Aksai Chin is a sparsely inhabited cold desert plateau, averaging over 5,000 metres in elevation, lying at the junction of the Tibetan Plateau and the Karakoram range. It covers roughly 38,000 square kilometres and forms the western sector of the disputed India–China boundary. India claims the territory as part of the Union Territory of Ladakh (constituted on 31 October 2019 following the abrogation of Article 370); China administers it as part of Hotan Prefecture in the Xinjiang Uyghur Autonomous Region. The dispute is rooted in the absence of an agreed colonial-era boundary: the British proposed two competing lines — the Johnson Line of 1865, which placed Aksai Chin within Kashmir, and the Macartney–MacDonald Line of 1899, which assigned most of it to China. India relies on the Johnson Line; China rejects both as never having been mutually accepted, the border instead being governed today by the Line of Actual Control (LAC).
The territory's strategic value lies in its connectivity. In the 1950s China constructed the Xinjiang–Tibet Highway (China National Highway G219) across Aksai Chin, linking Xinjiang to Tibet; India publicly learned of the road only in 1957–58, an episode that crystallised the boundary dispute. Aksai Chin was the principal western-sector theatre of the Sino-Indian War of October–November 1962, after which China retained physical control. India's claim is reinforced by Parliament's unanimous resolution of 14 November 1962 pledging to recover all territory occupied by China. Pakistan further complicated the picture through the Sino-Pakistan Boundary Agreement of 2 March 1963, ceding the Shaksgam Valley (the Trans-Karakoram Tract) to China — territory India also claims.
Boundary management is governed by a series of confidence-building agreements: the 1993 Agreement on Maintenance of Peace and Tranquillity along the LAC, the 1996 Agreement on Confidence-Building Measures in the Military Field, and the 2005 Protocol and political-parameters agreement. These mechanisms were severely strained by the Galwan Valley clash of 15 June 2020 in the adjacent eastern Ladakh sector, the deadliest border incident in decades, prompting multiple rounds of Corps Commander–level talks and partial disengagement. As of 2026 Aksai Chin remains under Chinese administration with no negotiated settlement; the Special Representatives mechanism (established 2003) continues as the principal diplomatic channel, and a late-2024 patrolling arrangement eased tensions at Depsang and Demchok.

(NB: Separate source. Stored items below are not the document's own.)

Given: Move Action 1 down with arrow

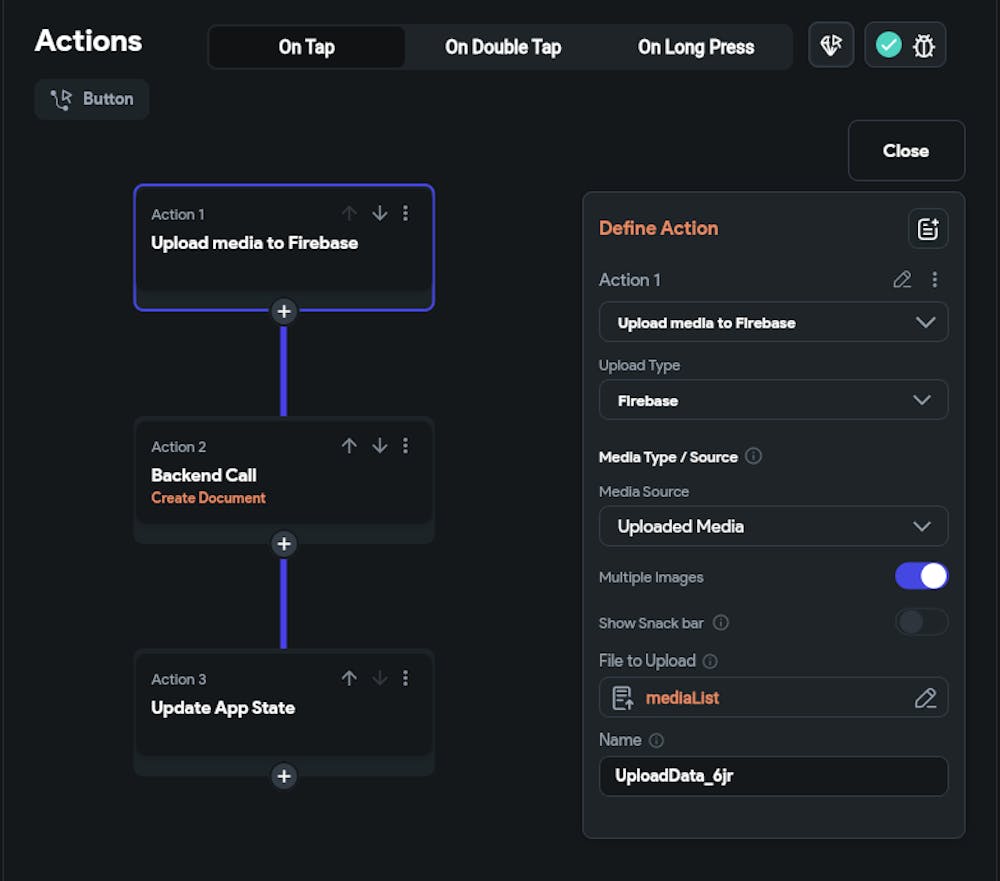Looking at the screenshot, I should [x=380, y=213].
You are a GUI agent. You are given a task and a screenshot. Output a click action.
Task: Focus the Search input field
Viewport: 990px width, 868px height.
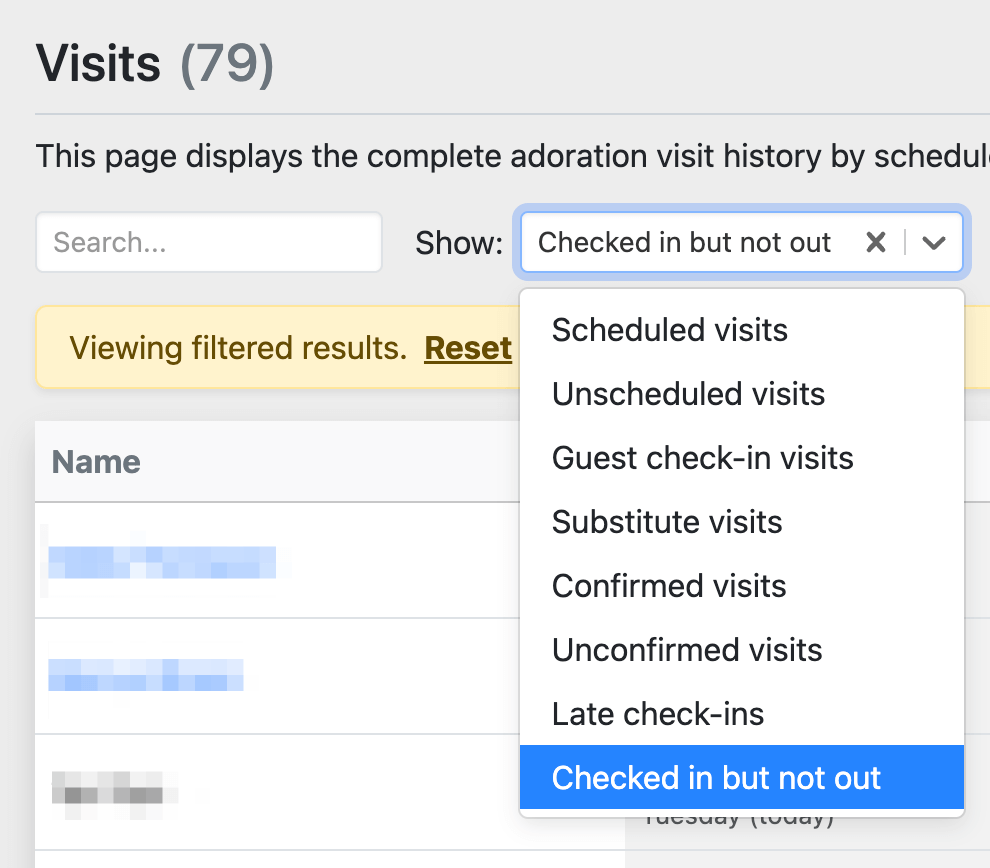(209, 242)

For the examination, Aksai Chin recurs across Geography (physiographic location, drainage of the Indus system, cold-desert ecology), Modern History/Polity (the 1962 war, Parliament's 1962 resolution, the 2019 Ladakh reorganisation), and International Relations/China Foreign Policy papers. UPSC and CSS candidates should be able to distinguish the Johnson and Macartney–MacDonald Lines, locate the western, middle and eastern sectors of the LAC, and explain why Aksai Chin (unlike Arunachal Pradesh) carries little settled population but immense strategic logistics value. Typical question angles ask for comparison of the three boundary sectors, the legal basis of competing claims, or the institutional architecture of India–China border negotiations.
Example
In October 2024 India and China announced a patrolling agreement for eastern Ladakh ahead of the BRICS summit in Kazan, easing the standoff that had persisted since the 2020 Galwan clash near the Aksai Chin frontier.
Frequently asked questions
The Johnson Line (1865) placed Aksai Chin within Kashmir and is the basis of India's claim. The Macartney–MacDonald Line (1899) assigned most of Aksai Chin to China; India rejects it while China cites neither as a formally accepted boundary.